On they ran, their pace made all the more urgent for the heart-pounding ferocity and suddenness of the shadow-creature’s attack, and the knowledge that in all likelihood a dark wizard with a mercenary force at his command was hard on their heels.
An hour later they came to another of Calhaneth’s relics, another vaulted building housing machinery and a great wheel, but here, some fifty yards to the south of it, a section of the underground channel had collapsed, exposing a brickwork tunnel that appeared to run slightly southwest.
Pausing to drink while walking and this time giving the building a wide berth, Allazar frowned, and in the welcome daylight, edged as close as he dared to the tunnel, to peer into the gloom.
“Like the spokes of a wheel, the tunnels seem to run towards the centre of the city, carrying something to that dread place, or from it, in its golden years.”
“Arramin spoke of sewers, perhaps these are they.”
“Yes,” Allazar agreed as they moved on, still walking briskly, “Yes, perhaps they are. He’ll be most disappointed not to have seen them himself.”
“Assuming we live to tell him the tale,” Gawain muttered.
“There is no telling how many pipes and tunnels were laid beneath the city to carry water in and waste out,” Allazar exclaimed. “It is not a commentary on the wonders of Thal-Marrahan I am making, Longsword, but an observation that the shadow-creature has been free to roam far from the centre of the city in daylight, and still is. If indeed these channels radiate from the hub as spokes on a wheel, its range clearly extends well beyond the ci
ty’s outskirts and in all directions. It may still be tracking us below ground even now.”

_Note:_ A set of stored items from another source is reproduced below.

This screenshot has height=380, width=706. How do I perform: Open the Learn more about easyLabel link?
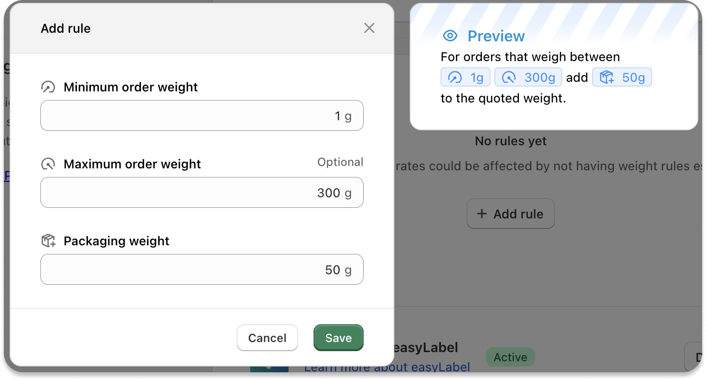[387, 367]
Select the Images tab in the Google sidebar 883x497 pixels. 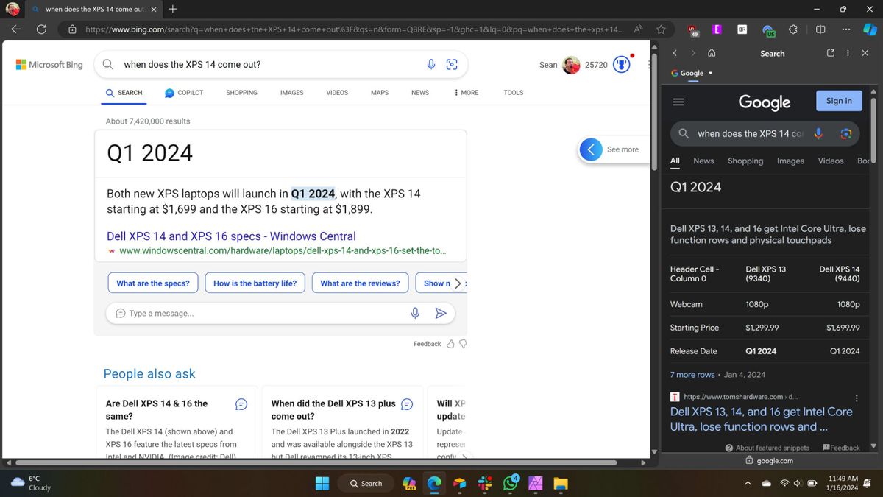(x=790, y=161)
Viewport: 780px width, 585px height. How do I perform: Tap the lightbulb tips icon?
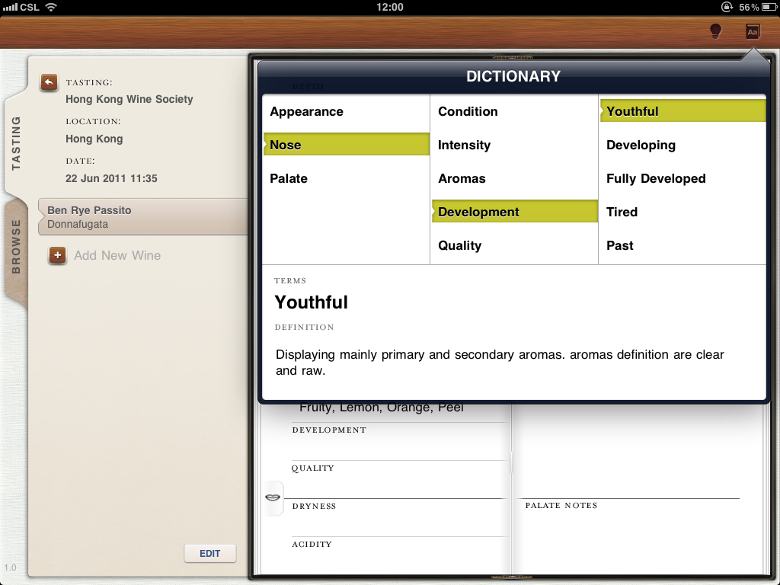(x=715, y=31)
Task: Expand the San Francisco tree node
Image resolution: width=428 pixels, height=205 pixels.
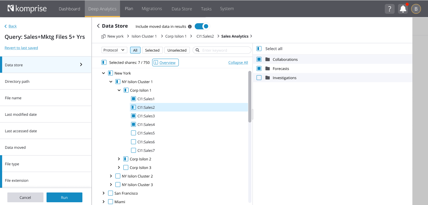Action: 103,193
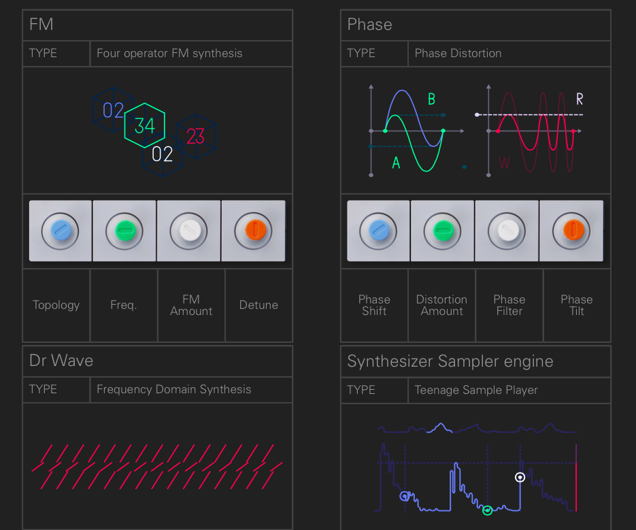This screenshot has height=530, width=636.
Task: Select the red 23 cube operator
Action: click(x=196, y=136)
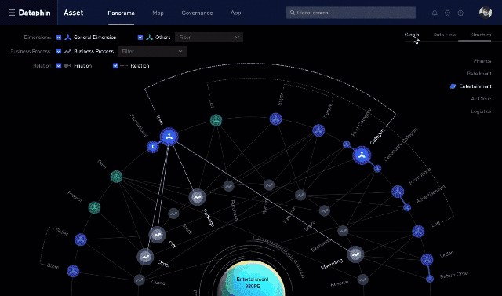Open the settings gear icon
The width and height of the screenshot is (502, 296).
(448, 13)
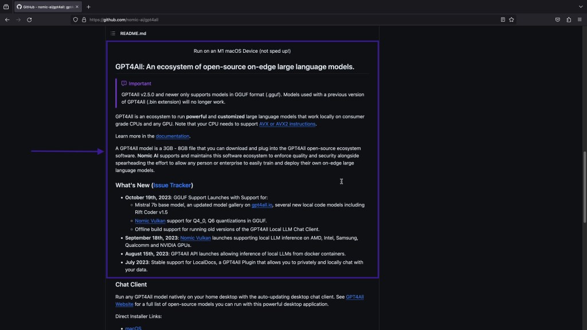Open the Issue Tracker link
The image size is (587, 330).
(172, 185)
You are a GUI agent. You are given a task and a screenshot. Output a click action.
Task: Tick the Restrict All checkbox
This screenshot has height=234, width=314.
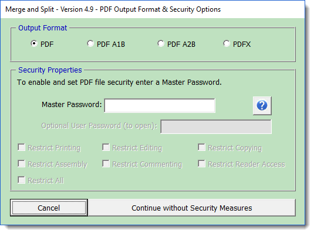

“All the more reason to avoid going near dark holes in the ground then.”
“Ah.”
“Do you need more rest, Ognorm?”
“Narr, melord. Lifted and shifted a lot more’n this, and a lot farther too. I’ll sing out if’n it starts to grind me down, melord.”
Gawain nodded, noting the fleeting looks of frank admiration the Gorians shared at Ognorm’s strength and endurance, big men though the praetorians were themselves.
“Men,” Reesen suddenly whispered, and pointed through the trees into the fog, north of west. “Five mens one mile.”
“Five?”
“Isst, miThal.”
“Scouts, probably. Berek?”
“Aye, they’ll send pathfinders ahead to mark a safe way, circling to cut our trail and track it. Main force will follow at a lesser pace to be fit for fighting, but quickly for all that. They’ll know the trail marked by the pathfinders is safe for fast movement, fog or no fog. How does your man see them, Raheen?”
“He’s an elf,” Gawain said simply, trusting that Gorian ignorance of elfkind would forestall any further questions concerning Reesen’s ability. “Let’s move, and let’s pick up our own pace now that visibility has improved.”
They’d barely begun moving when the concussion of a maroon from the northwest cracked through the trees behind them, sounding ominously close in spite of the distance.
“Ignore it, Raheen,” Berek announced. “Now they have our trail it’s meant to drive you hard, tire you out and drain your strength for fighting.”
“Simanian mercenary scum,” Prester spat, “They don’t know what fighting is.”
“Assuming that’s what’s chasing us,” Jerryn muttered ominously.